[Solved] Instant Reboot on PVE when running container/VM

chrsgrhmgrhm

New Member
Jul 3, 2024
6
0
1
Hello all.
I'm running a new install of PVE (8.2.4) and am experiencing some weird reboots.
Reboots are not graceful, and there's no logging as to what went wrong. I just get "-- Reboot --". Sometimes it will last hours, some times it will last minutes.
Memtest has not been able to complete. But no explicit errors have been seen on the console. Sometimes it runs for 15 minutes, sometimes it can run for hours. I just have not seen it complete. Memtest passed.
I ran prime95 for 4 hours without issues. I'm not sure if it would've completed, I stopped it early.

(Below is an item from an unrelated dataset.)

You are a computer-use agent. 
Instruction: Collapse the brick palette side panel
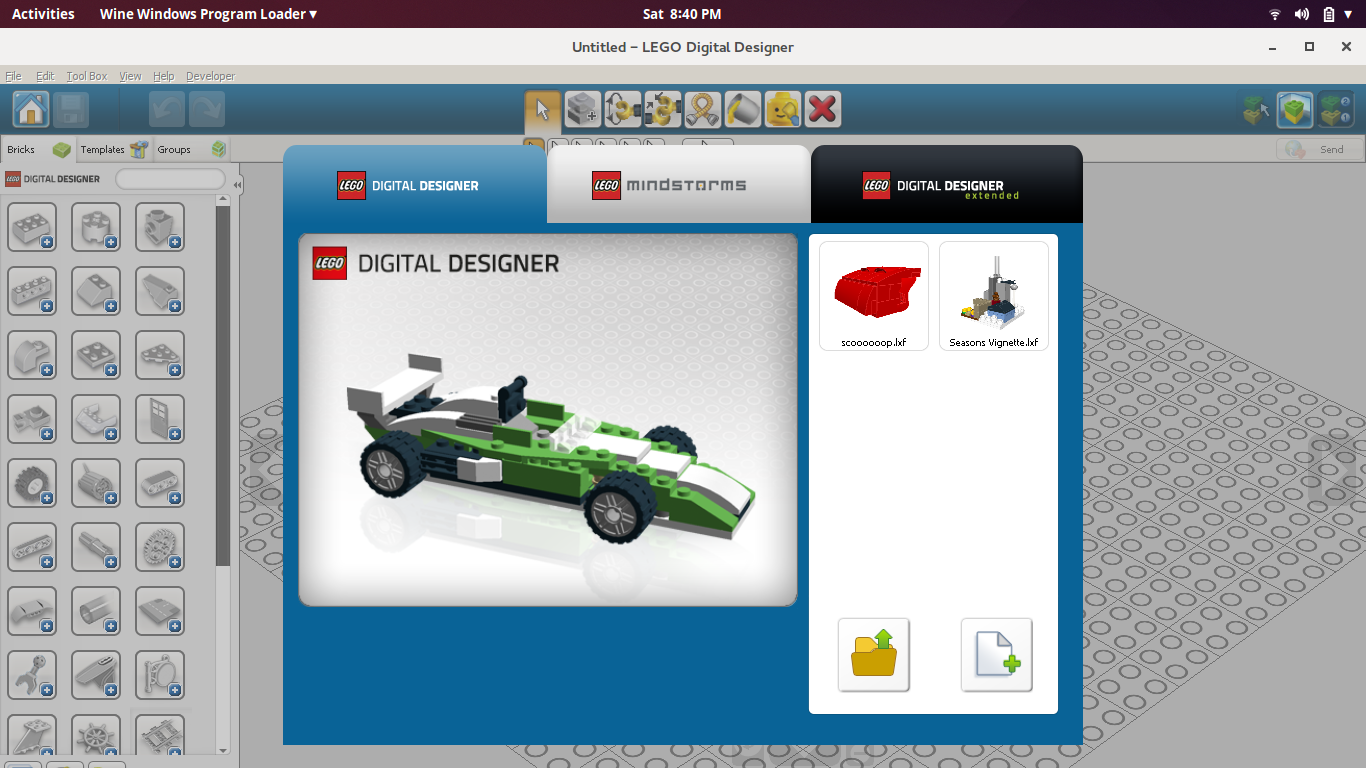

I turned off auto-start on all VMs and LXCs and rebooted, and it ran fine all night (12+ hours). I started up a VM (truenas) and it crashed within 15 minutes. I let it come back up and waited an hour without reboots, and started an LXC (heimdall) and it crashed within 30 minutes.

I'm running journalctl -f and nothing gets logged out before the reboot.

My hardware:
Intel i5 12400 - *NEW*
ASRock Z690m PG RIPTIDE mATX - *USED*
Crucial CT2K32G48C40U5 2x32GB DDR5-4800 - *NEW*
1x Seagate IronWolf 6TB 7200rpm - *NEW*
1x Kingston NV2 500GB M.2 - *NEW*
LEPA G1200 PSU - *USED*
Fractal Node 804 Case - *USED*

I read through this post: https://forum.proxmox.com/threads/proxmox-mystery-random-reboots.125001/ and changed my /etc/default/grum to GRUB_CMDLINE_LINUX_DEFAULT="quiet pci=assign-busses apicmaintimer idle=poll reboot=cold,hard" That did not fix it.

Attached are some system logs from the GUI, some journalctl -f logs, and then the pveversion -v.

What I haven't had the time to try yet:
Test individual sticks of RAM, in different slots (mobo is used).
Test PSU (it's a few years old, but nothing has been concerning up to this point).
Hooking it up to a monitor to see if the video out shows anything.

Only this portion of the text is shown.